(Stored items)
++++++

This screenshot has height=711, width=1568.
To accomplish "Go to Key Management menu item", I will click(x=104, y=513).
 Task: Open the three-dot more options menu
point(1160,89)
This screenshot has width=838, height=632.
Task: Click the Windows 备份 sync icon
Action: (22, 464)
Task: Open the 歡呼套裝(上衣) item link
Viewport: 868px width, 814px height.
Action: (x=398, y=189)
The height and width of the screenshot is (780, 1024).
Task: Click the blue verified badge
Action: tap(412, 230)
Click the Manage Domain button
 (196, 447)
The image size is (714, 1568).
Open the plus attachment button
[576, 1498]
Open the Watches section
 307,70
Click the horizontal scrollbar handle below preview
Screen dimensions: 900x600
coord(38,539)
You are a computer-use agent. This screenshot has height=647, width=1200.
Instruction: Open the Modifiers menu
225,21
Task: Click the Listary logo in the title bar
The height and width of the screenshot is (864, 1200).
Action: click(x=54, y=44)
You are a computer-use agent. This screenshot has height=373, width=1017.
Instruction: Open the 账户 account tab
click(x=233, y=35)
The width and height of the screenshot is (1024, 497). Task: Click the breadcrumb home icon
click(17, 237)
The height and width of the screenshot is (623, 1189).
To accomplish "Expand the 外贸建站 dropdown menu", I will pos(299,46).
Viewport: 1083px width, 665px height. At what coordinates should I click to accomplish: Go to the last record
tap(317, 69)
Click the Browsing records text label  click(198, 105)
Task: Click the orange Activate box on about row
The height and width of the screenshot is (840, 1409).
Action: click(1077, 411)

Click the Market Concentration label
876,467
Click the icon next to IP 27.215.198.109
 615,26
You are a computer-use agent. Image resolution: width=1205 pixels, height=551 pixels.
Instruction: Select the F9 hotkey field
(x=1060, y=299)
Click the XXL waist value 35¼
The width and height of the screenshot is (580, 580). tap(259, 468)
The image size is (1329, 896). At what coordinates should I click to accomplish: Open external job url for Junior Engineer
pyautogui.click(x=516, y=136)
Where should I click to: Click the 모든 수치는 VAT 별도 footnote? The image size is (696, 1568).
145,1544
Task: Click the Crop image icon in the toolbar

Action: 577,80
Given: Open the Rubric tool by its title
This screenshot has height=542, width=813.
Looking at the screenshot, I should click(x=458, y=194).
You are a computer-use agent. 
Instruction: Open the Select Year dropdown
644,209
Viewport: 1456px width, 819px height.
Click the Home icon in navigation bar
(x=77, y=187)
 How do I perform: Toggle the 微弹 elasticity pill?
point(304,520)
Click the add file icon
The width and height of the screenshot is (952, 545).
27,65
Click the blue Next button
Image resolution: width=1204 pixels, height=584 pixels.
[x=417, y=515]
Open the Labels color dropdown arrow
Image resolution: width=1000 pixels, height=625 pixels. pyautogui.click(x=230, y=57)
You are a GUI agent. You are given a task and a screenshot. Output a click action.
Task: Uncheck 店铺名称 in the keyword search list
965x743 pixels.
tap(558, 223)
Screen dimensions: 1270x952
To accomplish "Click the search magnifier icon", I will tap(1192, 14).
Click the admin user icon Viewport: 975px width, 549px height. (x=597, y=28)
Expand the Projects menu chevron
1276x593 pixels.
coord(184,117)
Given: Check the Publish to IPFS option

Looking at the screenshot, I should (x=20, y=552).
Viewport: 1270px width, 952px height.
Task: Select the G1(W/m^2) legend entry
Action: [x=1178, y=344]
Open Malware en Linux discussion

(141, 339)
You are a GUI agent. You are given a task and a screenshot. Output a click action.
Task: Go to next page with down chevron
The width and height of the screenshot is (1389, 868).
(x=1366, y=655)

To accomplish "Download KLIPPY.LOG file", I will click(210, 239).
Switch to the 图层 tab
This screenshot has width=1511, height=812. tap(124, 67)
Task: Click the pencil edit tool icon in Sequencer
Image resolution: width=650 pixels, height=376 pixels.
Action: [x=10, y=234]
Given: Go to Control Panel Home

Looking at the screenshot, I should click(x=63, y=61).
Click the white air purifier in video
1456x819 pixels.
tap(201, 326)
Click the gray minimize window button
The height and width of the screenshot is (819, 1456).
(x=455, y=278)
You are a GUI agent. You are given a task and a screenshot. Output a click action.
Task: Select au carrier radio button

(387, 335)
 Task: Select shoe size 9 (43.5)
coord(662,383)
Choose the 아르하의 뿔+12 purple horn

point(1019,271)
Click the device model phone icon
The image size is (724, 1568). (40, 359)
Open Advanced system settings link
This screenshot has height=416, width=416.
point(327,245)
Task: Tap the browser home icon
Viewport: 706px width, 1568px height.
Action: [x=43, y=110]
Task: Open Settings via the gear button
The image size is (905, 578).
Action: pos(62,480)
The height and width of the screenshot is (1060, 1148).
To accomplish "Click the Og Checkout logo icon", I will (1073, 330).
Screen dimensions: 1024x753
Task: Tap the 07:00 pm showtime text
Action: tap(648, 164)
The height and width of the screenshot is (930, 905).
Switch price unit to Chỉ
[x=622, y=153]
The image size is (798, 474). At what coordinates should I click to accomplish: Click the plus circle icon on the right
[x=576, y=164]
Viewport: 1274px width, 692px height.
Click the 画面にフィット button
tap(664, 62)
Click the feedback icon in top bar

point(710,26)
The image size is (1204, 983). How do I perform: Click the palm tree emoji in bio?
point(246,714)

++++++

**WHAT THE EXERCISE ASKS**. Copy every one of the rows above verbatim.

**CORRECT ANSWER**.
This screenshot has height=711, width=1568.
To accomplish "Go to Key Management menu item", I will click(x=104, y=513).
 Task: Open the three-dot more options menu
point(1160,89)
This screenshot has width=838, height=632.
Task: Click the Windows 备份 sync icon
Action: (22, 464)
Task: Open the 歡呼套裝(上衣) item link
Viewport: 868px width, 814px height.
Action: (x=398, y=189)
The height and width of the screenshot is (780, 1024).
Task: Click the blue verified badge
Action: tap(412, 230)
Click the Manage Domain button
 (196, 447)
The image size is (714, 1568).
Open the plus attachment button
[576, 1498]
Open the Watches section
 307,70
Click the horizontal scrollbar handle below preview
Screen dimensions: 900x600
coord(38,539)
You are a computer-use agent. This screenshot has height=647, width=1200.
Instruction: Open the Modifiers menu
225,21
Task: Click the Listary logo in the title bar
The height and width of the screenshot is (864, 1200).
Action: click(x=54, y=44)
You are a computer-use agent. This screenshot has height=373, width=1017.
Instruction: Open the 账户 account tab
click(x=233, y=35)
The width and height of the screenshot is (1024, 497). Task: Click the breadcrumb home icon
click(17, 237)
The height and width of the screenshot is (623, 1189).
To accomplish "Expand the 外贸建站 dropdown menu", I will pos(299,46).
Viewport: 1083px width, 665px height. At what coordinates should I click to accomplish: Go to the last record
tap(317, 69)
Click the Browsing records text label  click(198, 105)
Task: Click the orange Activate box on about row
The height and width of the screenshot is (840, 1409).
Action: click(1077, 411)

Click the Market Concentration label
876,467
Click the icon next to IP 27.215.198.109
 615,26
You are a computer-use agent. Image resolution: width=1205 pixels, height=551 pixels.
Instruction: Select the F9 hotkey field
(x=1060, y=299)
Click the XXL waist value 35¼
The width and height of the screenshot is (580, 580). tap(259, 468)
The image size is (1329, 896). At what coordinates should I click to accomplish: Open external job url for Junior Engineer
pyautogui.click(x=516, y=136)
Where should I click to: Click the 모든 수치는 VAT 별도 footnote? The image size is (696, 1568).
145,1544
Task: Click the Crop image icon in the toolbar

Action: 577,80
Given: Open the Rubric tool by its title
This screenshot has height=542, width=813.
Looking at the screenshot, I should click(x=458, y=194).
You are a computer-use agent. 
Instruction: Open the Select Year dropdown
644,209
Viewport: 1456px width, 819px height.
Click the Home icon in navigation bar
(x=77, y=187)
 How do I perform: Toggle the 微弹 elasticity pill?
point(304,520)
Click the add file icon
The width and height of the screenshot is (952, 545).
27,65
Click the blue Next button
Image resolution: width=1204 pixels, height=584 pixels.
[x=417, y=515]
Open the Labels color dropdown arrow
Image resolution: width=1000 pixels, height=625 pixels. pyautogui.click(x=230, y=57)
You are a GUI agent. You are given a task and a screenshot. Output a click action.
Task: Uncheck 店铺名称 in the keyword search list
965x743 pixels.
tap(558, 223)
Screen dimensions: 1270x952
To accomplish "Click the search magnifier icon", I will tap(1192, 14).
Click the admin user icon Viewport: 975px width, 549px height. (x=597, y=28)
Expand the Projects menu chevron
1276x593 pixels.
coord(184,117)
Given: Check the Publish to IPFS option

Looking at the screenshot, I should (x=20, y=552).
Viewport: 1270px width, 952px height.
Task: Select the G1(W/m^2) legend entry
Action: [x=1178, y=344]
Open Malware en Linux discussion

(141, 339)
You are a GUI agent. You are given a task and a screenshot. Output a click action.
Task: Go to next page with down chevron
The width and height of the screenshot is (1389, 868).
(x=1366, y=655)

To accomplish "Download KLIPPY.LOG file", I will click(210, 239).
Switch to the 图层 tab
This screenshot has width=1511, height=812. tap(124, 67)
Task: Click the pencil edit tool icon in Sequencer
Image resolution: width=650 pixels, height=376 pixels.
Action: [x=10, y=234]
Given: Go to Control Panel Home

Looking at the screenshot, I should click(x=63, y=61).
Click the white air purifier in video
1456x819 pixels.
tap(201, 326)
Click the gray minimize window button
The height and width of the screenshot is (819, 1456).
(x=455, y=278)
You are a GUI agent. You are given a task and a screenshot. Output a click action.
Task: Select au carrier radio button

(387, 335)
 Task: Select shoe size 9 (43.5)
coord(662,383)
Choose the 아르하의 뿔+12 purple horn

point(1019,271)
Click the device model phone icon
The image size is (724, 1568). (40, 359)
Open Advanced system settings link
This screenshot has height=416, width=416.
point(327,245)
Task: Tap the browser home icon
Viewport: 706px width, 1568px height.
Action: [x=43, y=110]
Task: Open Settings via the gear button
The image size is (905, 578).
Action: pos(62,480)
The height and width of the screenshot is (1060, 1148).
To accomplish "Click the Og Checkout logo icon", I will (1073, 330).
Screen dimensions: 1024x753
Task: Tap the 07:00 pm showtime text
Action: tap(648, 164)
The height and width of the screenshot is (930, 905).
Switch price unit to Chỉ
[x=622, y=153]
The image size is (798, 474). At what coordinates should I click to accomplish: Click the plus circle icon on the right
[x=576, y=164]
Viewport: 1274px width, 692px height.
Click the 画面にフィット button
tap(664, 62)
Click the feedback icon in top bar

point(710,26)
The image size is (1204, 983). How do I perform: Click the palm tree emoji in bio?
point(246,714)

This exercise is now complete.